• Exercise description:
Write what comes next in the reflection on oral communication in a seminar course, picking up after its final sentence.

• Supplied passage:
III. Oral Communication
Our course web page has an entire page dedicated to expectations regarding reading, writing, and oral communication. According to the course site, oral communication was evaluated across four distinct categories: (1) Oral reports by study groups and responses to discussion questions, (2) Reading aloud of our class reading and sharing informal writing with the class, (3) Short (4-8 min) oral presentations of research, and (4) Regular contributions to the seminar discussion, both in and outside of class.
I am confident that my study group helped me think aloud. When we met to present on Vespucci’s exhibit source and its relation to More’s Utopia, I was surprised by how much of the reading I had overtly misinterpreted. Thus, much of our informal oral communication was dedicated to clarifying ideas for the benefit of the group. Ultimately, I learned that I needed to keep it short and simple. I think our second group presentation went well, in part because we spent time outlining evidence and discussing what we wanted class discussion to look like. But I made a mistake in class that day. After thinking about an interesting concept of revolution versus evolution in regards to Flora Tristan’s argument, I introduced it to the class. When asked to comment, however, I abandoned the evidence and made an incorrect assertion. A key takeaway for me was sticking to what you know and not making assertions based off of presumptions. I took this idea into account when designing my presentation for New Odessa. While I have never had trouble standing in front of a crowd (due to my leadership in high school and involvement in speech and debate), I have always had trouble running amuck by going off topic. My PowerPoint therefore consisted of brief, clear points that would not require explanation. I think this ultimately helped me get my ideas across. I learned that with oral communication you must stay on topic and point to the evidence, otherwise your audience might not get the message, or, worse, you might make an incorrect assertion.

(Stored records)
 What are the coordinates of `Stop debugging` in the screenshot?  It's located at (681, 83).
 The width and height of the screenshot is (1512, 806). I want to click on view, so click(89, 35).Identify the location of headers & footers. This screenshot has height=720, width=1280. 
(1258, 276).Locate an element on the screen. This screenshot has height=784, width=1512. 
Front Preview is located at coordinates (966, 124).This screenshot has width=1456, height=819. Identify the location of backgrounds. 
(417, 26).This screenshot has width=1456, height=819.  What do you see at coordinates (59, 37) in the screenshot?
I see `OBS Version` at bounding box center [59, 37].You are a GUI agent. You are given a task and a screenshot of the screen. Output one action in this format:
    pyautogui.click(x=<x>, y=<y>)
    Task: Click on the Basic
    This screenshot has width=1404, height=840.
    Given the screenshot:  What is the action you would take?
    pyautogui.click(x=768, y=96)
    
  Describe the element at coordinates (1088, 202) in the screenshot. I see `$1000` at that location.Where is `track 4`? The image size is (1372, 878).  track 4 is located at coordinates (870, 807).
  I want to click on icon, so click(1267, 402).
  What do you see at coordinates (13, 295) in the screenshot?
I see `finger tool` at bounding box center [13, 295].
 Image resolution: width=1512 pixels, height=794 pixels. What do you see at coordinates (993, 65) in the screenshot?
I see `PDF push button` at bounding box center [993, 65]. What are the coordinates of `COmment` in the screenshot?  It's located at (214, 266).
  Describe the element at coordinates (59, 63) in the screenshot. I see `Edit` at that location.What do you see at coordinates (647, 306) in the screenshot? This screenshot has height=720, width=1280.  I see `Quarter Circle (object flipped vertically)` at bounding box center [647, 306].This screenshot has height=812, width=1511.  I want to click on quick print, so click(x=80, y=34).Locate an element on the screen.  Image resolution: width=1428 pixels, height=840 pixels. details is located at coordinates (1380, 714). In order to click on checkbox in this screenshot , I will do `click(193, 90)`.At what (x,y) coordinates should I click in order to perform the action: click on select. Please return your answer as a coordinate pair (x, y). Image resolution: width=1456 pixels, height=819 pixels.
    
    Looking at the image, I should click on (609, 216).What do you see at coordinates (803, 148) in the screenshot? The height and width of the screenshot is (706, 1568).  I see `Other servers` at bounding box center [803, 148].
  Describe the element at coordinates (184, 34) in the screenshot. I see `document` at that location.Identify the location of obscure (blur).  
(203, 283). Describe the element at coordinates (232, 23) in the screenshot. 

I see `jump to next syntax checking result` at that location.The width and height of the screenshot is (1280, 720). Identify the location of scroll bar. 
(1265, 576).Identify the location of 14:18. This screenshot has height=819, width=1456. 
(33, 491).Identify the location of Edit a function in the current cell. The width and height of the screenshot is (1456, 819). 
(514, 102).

• Output for this exercise:
I learned a lot in my first semester at the University of Richmond. All of my courses challenged me to tackle new ideas at a rapid pace. As I reviewed for many of my final exams, I realized how much I remember but failed to fully understand because the course advanced so fast. On a similar note, Social Utopias was a course that always had multiple assignments and readings each week. As I prepared my reflection and wrote it, I came to understand the meaning behind a lot of the assignments I was asked to complete. Overall, I am confident that I am a better student today because of the work I completed in this course. I can also admit that this course has changed the way I approach concepts and arguments outside of the classroom.